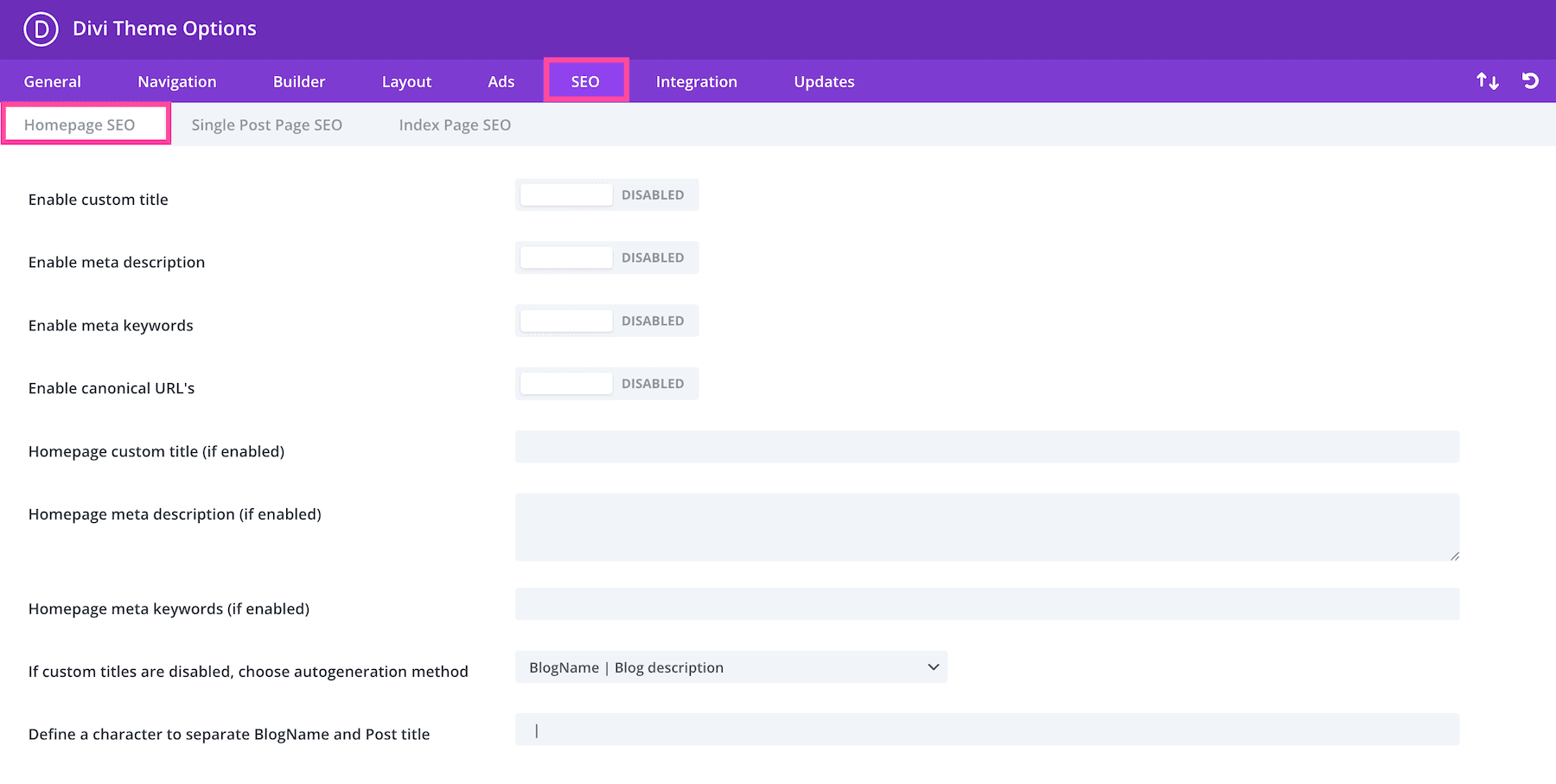Image resolution: width=1556 pixels, height=784 pixels.
Task: Open the Builder tab
Action: tap(299, 82)
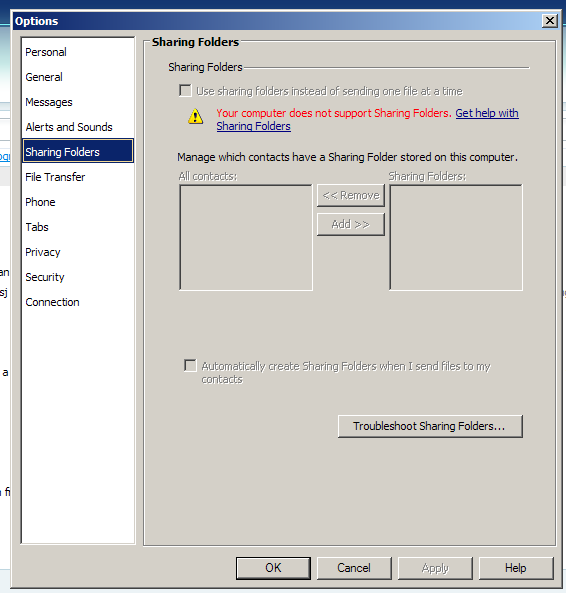This screenshot has width=566, height=593.
Task: Click the yellow warning triangle icon
Action: (195, 116)
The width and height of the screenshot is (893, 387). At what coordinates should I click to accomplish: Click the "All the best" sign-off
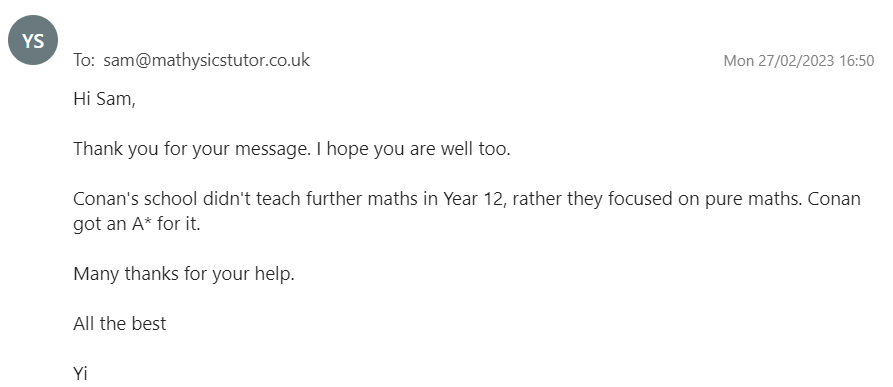(120, 324)
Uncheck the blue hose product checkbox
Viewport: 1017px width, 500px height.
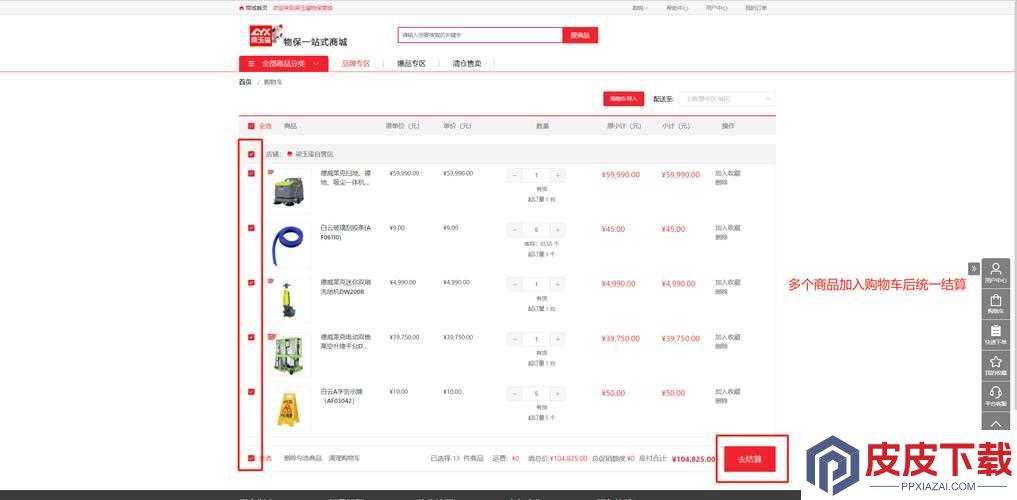251,228
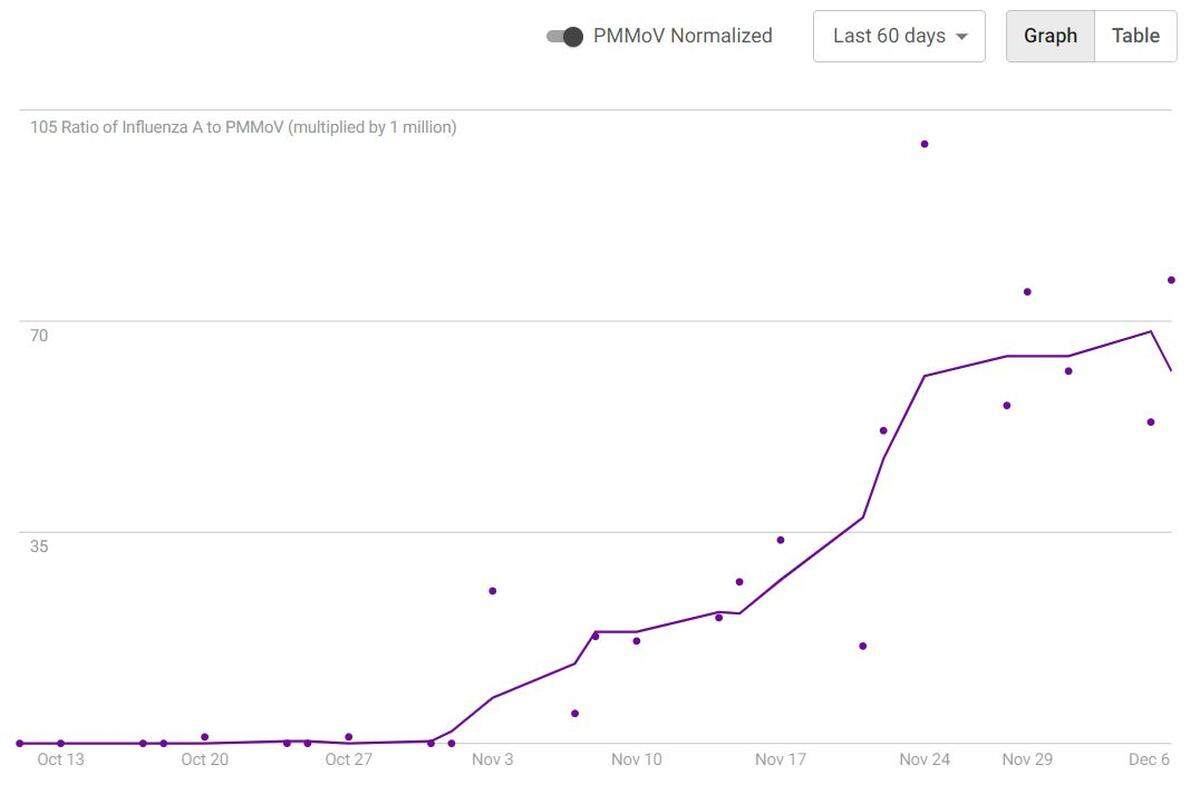This screenshot has width=1200, height=794.
Task: Switch to the Table view tab
Action: [x=1136, y=36]
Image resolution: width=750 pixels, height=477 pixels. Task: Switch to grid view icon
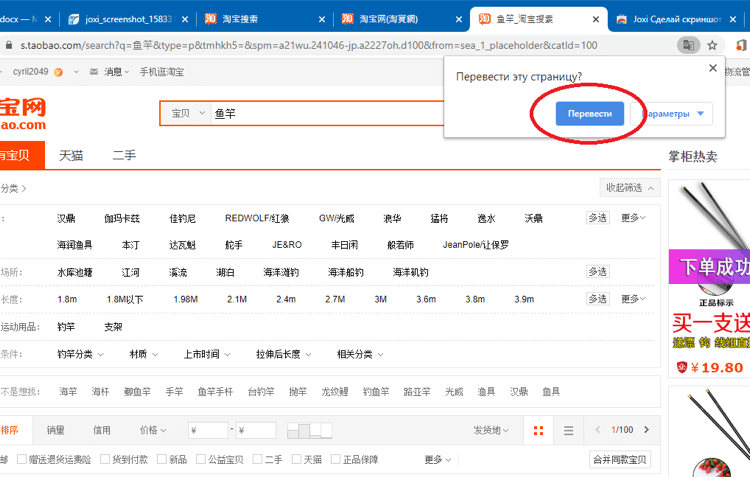[538, 431]
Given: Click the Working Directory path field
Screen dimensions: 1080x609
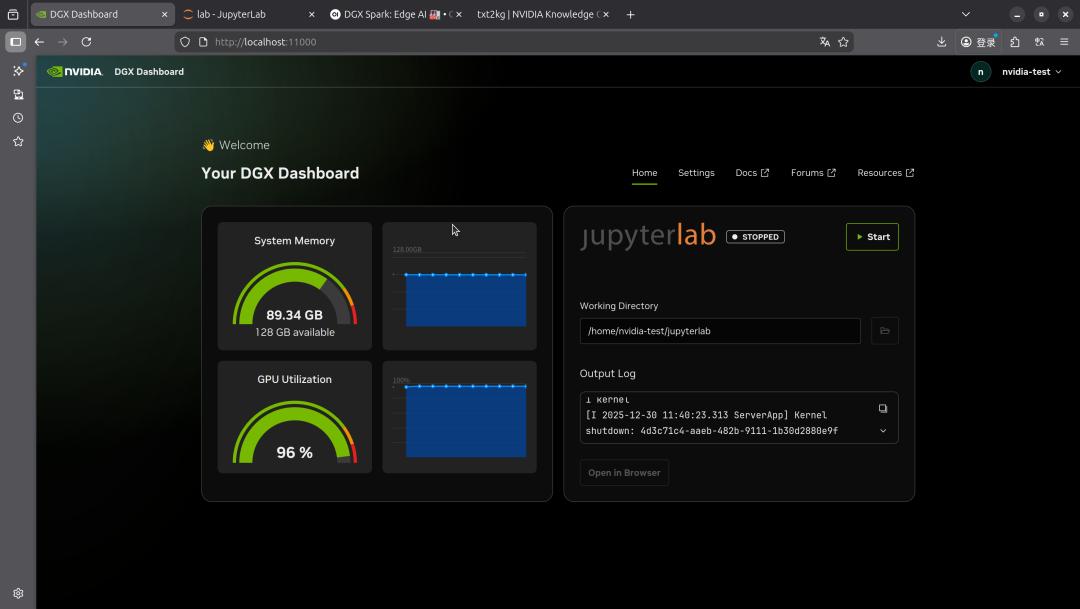Looking at the screenshot, I should click(x=719, y=331).
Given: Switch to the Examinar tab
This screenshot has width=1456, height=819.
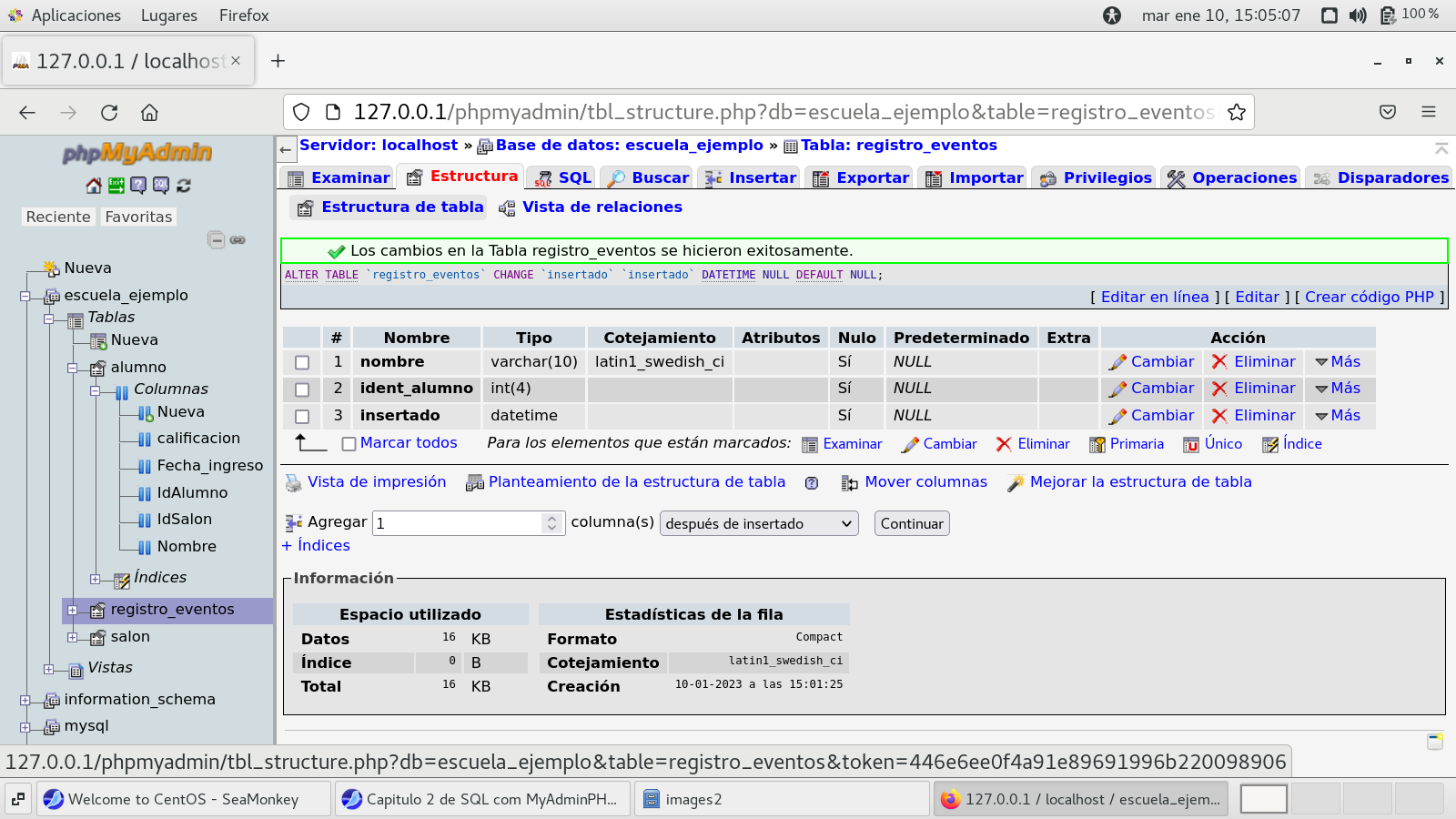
═══
In your output, include only the lines from the line containing "Given: Click the Working Directory path field" through the last line of the material above, exactly as they appear, and leave out the pictures.

Given: Click the Working Directory path field
Screen dimensions: 1080x609
Looking at the screenshot, I should click(x=719, y=331).
Given: Switch to the Examinar tab
This screenshot has width=1456, height=819.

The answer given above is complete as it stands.